Financial Risk Management expert, Adedipupo Osinloye (Dipo) believes that though COVID-19 dealt a huge blow on South African businesses, as it did all over the world, though extreme, yet not a totally fatal one. He posited that there is hope of redemption and businesses in South Africa can build the requisite capacity to survive in the post-Covid world if given the necessary support in terms of knowledge (know what), skill (know how) and attitude.
According to him, the ongoing Covid-19 pandemic is causing untold human suffering across Africa and is likely to leave an indelible impact on the continent’s small and medium-sized enterprises (SMEs) in comparison to pandemic’s effects on big businesses. He defined SMEs as “separate and distinct business entities, together with their branches or subsidiaries, if any, including cooperative enterprises, managed by one owner or more, predominantly carried on in any commercial sector or subsector.” Specifically, he noted that his focus is on businesses with a turnover of more than 15 million but less than 500 million rand.

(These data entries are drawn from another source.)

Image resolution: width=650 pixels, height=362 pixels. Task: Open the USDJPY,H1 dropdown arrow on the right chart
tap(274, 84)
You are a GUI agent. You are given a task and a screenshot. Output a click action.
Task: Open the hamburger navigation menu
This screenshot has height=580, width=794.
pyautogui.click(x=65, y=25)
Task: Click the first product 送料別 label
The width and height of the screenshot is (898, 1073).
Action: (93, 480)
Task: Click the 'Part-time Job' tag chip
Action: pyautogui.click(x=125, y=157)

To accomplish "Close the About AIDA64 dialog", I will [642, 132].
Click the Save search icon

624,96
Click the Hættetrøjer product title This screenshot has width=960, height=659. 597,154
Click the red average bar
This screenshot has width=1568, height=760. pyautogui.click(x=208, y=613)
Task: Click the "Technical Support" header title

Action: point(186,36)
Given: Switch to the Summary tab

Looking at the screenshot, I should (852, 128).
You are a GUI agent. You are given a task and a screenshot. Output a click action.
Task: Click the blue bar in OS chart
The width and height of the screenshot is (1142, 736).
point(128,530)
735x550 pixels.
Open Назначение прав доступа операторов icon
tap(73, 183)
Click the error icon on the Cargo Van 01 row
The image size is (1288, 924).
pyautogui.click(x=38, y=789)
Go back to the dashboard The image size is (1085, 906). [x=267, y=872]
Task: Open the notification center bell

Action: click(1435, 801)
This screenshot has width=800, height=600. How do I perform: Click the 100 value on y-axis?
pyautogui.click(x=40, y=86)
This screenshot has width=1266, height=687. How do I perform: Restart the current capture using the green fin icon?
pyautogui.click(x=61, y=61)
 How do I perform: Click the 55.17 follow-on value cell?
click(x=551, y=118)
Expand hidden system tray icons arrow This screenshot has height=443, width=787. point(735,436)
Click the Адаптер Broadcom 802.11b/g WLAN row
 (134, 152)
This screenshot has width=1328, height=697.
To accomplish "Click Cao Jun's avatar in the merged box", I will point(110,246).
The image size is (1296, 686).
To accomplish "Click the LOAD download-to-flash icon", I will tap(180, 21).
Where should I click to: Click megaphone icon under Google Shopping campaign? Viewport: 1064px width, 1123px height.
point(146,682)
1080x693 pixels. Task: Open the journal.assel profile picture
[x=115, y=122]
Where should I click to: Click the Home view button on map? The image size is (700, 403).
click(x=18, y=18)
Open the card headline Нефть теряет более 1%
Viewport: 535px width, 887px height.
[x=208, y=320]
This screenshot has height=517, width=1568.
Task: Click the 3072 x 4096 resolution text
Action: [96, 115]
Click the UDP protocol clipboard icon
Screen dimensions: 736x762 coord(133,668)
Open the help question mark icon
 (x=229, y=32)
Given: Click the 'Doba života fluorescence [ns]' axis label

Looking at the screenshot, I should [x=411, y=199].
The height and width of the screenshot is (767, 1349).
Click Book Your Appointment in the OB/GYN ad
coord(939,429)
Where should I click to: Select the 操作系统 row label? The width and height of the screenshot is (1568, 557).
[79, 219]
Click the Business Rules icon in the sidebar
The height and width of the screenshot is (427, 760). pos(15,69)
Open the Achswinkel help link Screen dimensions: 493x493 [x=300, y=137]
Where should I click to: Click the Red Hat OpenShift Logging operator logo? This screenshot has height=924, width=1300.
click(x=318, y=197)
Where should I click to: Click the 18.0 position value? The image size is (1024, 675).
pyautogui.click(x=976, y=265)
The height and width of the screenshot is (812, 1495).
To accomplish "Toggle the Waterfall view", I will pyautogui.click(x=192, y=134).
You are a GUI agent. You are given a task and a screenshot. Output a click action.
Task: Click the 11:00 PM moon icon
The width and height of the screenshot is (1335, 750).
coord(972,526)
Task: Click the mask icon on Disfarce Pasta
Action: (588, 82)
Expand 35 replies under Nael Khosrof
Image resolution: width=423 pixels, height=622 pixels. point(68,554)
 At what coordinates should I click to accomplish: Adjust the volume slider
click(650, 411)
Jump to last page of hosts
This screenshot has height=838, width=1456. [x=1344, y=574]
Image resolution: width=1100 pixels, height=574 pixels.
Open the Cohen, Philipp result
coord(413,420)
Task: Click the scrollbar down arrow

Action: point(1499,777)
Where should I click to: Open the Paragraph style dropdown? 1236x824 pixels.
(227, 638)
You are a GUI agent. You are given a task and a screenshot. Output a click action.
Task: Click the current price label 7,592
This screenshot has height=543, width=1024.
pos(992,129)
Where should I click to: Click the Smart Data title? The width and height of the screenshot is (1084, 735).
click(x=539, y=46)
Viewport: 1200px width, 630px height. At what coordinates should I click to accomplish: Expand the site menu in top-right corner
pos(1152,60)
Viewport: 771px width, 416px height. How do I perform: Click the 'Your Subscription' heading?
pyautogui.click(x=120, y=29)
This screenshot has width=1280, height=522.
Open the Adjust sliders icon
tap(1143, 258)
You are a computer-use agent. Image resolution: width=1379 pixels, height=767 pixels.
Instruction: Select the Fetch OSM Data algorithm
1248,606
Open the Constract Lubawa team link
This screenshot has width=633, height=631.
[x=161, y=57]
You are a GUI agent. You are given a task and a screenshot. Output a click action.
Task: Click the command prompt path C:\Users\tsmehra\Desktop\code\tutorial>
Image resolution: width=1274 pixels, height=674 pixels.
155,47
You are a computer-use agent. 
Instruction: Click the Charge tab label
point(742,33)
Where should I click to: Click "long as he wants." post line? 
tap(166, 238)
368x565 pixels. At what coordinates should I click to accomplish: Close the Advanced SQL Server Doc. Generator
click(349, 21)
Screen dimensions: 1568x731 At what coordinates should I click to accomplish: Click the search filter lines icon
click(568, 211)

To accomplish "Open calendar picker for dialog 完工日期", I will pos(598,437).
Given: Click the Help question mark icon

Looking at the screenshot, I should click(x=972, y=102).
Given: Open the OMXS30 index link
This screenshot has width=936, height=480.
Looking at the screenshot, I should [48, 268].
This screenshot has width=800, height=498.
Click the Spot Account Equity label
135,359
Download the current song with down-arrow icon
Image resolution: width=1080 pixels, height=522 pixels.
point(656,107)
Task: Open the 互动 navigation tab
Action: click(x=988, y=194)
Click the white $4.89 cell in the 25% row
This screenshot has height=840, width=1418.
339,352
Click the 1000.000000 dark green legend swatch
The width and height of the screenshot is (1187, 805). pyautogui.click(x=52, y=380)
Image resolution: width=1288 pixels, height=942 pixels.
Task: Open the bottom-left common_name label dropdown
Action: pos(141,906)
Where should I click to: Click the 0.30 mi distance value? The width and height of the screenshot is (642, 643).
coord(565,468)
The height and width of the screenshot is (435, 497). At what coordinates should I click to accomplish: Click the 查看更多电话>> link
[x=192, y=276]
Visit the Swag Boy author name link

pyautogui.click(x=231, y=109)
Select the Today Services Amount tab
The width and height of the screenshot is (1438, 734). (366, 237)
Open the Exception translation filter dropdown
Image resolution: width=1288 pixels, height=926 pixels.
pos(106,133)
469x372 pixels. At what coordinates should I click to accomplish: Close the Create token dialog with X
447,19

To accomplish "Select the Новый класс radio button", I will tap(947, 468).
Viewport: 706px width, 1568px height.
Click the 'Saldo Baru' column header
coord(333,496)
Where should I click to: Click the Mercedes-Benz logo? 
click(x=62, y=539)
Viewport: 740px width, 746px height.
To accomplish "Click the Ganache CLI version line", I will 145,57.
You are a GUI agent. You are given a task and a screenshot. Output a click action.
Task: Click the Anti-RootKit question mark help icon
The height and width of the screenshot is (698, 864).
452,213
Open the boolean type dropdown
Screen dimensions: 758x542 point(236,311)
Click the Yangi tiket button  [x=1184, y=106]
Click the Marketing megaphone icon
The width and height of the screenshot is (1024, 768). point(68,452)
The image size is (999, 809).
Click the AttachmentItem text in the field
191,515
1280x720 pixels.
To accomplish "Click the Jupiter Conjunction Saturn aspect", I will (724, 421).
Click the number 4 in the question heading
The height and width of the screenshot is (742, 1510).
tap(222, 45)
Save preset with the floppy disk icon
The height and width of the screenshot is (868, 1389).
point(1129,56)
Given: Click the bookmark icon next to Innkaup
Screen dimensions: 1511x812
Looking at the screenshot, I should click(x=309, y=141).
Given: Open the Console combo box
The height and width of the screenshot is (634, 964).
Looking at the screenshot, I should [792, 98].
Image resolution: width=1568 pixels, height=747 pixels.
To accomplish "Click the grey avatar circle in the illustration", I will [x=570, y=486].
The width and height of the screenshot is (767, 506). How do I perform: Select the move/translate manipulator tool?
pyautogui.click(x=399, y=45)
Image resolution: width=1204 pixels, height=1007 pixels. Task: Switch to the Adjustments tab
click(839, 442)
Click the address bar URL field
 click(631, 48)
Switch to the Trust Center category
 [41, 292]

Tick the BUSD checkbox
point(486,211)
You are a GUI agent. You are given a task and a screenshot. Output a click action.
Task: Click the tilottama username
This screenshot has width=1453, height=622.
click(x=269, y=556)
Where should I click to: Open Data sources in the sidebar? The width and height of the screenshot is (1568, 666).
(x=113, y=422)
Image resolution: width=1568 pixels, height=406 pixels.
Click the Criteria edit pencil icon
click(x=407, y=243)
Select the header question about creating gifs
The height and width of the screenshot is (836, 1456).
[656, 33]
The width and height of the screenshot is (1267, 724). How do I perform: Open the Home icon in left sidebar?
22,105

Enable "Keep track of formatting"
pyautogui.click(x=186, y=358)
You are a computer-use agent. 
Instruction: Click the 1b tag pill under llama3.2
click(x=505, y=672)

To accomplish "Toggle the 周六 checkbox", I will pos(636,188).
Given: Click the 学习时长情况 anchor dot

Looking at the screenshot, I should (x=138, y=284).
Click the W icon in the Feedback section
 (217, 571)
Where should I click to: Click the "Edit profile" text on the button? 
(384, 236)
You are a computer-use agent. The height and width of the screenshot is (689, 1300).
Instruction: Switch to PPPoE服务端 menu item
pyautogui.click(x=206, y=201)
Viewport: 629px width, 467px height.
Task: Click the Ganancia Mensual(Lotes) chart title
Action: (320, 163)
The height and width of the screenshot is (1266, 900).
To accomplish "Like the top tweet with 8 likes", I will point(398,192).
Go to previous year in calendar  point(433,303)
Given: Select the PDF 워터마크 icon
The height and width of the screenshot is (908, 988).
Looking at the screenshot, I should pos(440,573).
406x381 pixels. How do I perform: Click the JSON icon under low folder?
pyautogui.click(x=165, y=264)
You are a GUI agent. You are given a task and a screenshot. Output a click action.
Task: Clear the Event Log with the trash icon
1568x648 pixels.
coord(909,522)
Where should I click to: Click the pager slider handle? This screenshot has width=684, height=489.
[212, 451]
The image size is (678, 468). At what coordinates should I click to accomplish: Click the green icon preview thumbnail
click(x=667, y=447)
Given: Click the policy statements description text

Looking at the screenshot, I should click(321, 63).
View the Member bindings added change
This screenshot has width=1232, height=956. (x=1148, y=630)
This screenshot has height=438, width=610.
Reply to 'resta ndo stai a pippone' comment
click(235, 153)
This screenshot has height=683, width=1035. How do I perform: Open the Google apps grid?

These businesses play an outsized role in the economy of South Africa and the African region at large and employ an estimated 80 percent of the continent’s workforce in both the formal and informal sectors. He however clarified that during times of crisis like the one we have experienced; these businesses are often the least resilient. He linked this to having limited cash reserves, smaller clientele bases, economic incapacity of clients to purchase and lower capacity to manage commercial pressures as opposed to their larger, more established counterparts. ‘Lack of Risk Management, Corporate Governance and Legal Structure in these companies win the trophy as the main causes of a lack of resilience in South African SMEs’, he suggested. He mentioned that he made sure to address these prevalent issues in his book: Current Trends in Corporate Governance: Leadership Perspectives, where he argued that it is possible for these SMEs to thrive and recommended growth lanes and ways to build structures.
Dipo noted that South African SMEs, already having to contend with a contracting economy, additional shocks from COVID-19 are putting further pressure on their operations. Lockdown measures have caused revenues in many SMEs to fall precipitously and the majority report that they are being forced to cut back on business spending to survive. SMEs are the lifeblood of South Africa’s economy and Africa’s by consequence —and the most at risk, he said.
He further noted that on the other hand, even with all these setbacks and decline in various aspects, humanity went ahead and even bounded together as we perpetuated the metaverse; though physically distant, we became closer digitally, thereby presenting a new dawn and new opportunities.
The South African based expert recommended some of the ways South African SMEs can go beyond surviving but even thrive post COVID in both his books on Corporate Governance and the other titled, Uncommon Strategies for the 21st Century Business. He noted that businesses must embrace technology in order to achieve borderlessness; seeking business promotions and partnership outside South Africa and the continent at large. He submitted that businesses must upgrade skill sets, improve sales methods, foresight, health and safety measures and access to markets in order to scale the current challenges in the post-Covid world. He strongly believes that with grit, right structures and the right support from government, South African SMEs will use these seemingly tough season as their launch pad to greater success.